Fe and N Co-Doped Porous Carbon Nanospheres with High Density of Active Sites for Efficient CO2 Electroreduction

To enhance the electrocatalytic performance of transition metal and nitrogen codoped carbon (M-N-C) for the CO2 electroreduction reaction, we present a Fe and N codoped porous carbon nanosphere (Fe-N-PC) with a high density of single-atom iron active sites and a few Fe clusters, as indicated by high-resolution TEM and EXAFS, using SiO2 as the protecting shell to restrict isolated Fe atoms and to trap the volatile N-containing species.
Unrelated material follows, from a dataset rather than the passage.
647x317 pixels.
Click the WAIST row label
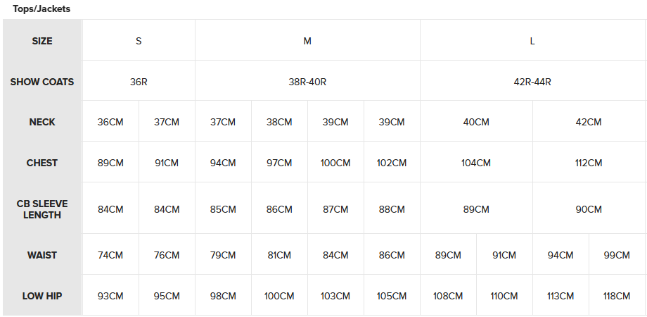click(x=42, y=255)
The Fe doping content can reach as high as 3.9 wt %. The Fe-N-PC catalyst exhibits an excellent performance for converting CO2 to CO with high Faradaic efficiency (similar to 90%) and remarkable partial CO current density (11.44 mA cm(-2)) at -0.49 V. Probing analysis and selective chemical modification reveal that both Fe atom and ortho-C of N atoms play a synergetic role in enhancing CO2RR activity. DFT calculations reveal that the presence of amorphous Fe clusters can facilitate the desorption of CO from the surface of the catalyst, thus further improving the CO2RR activity. This work presents a general strategy to synthesize advanced M-N-C material with high density of single atom active sites, which could be used as an efficient electrocatalyst for CO2RR, ORR et al.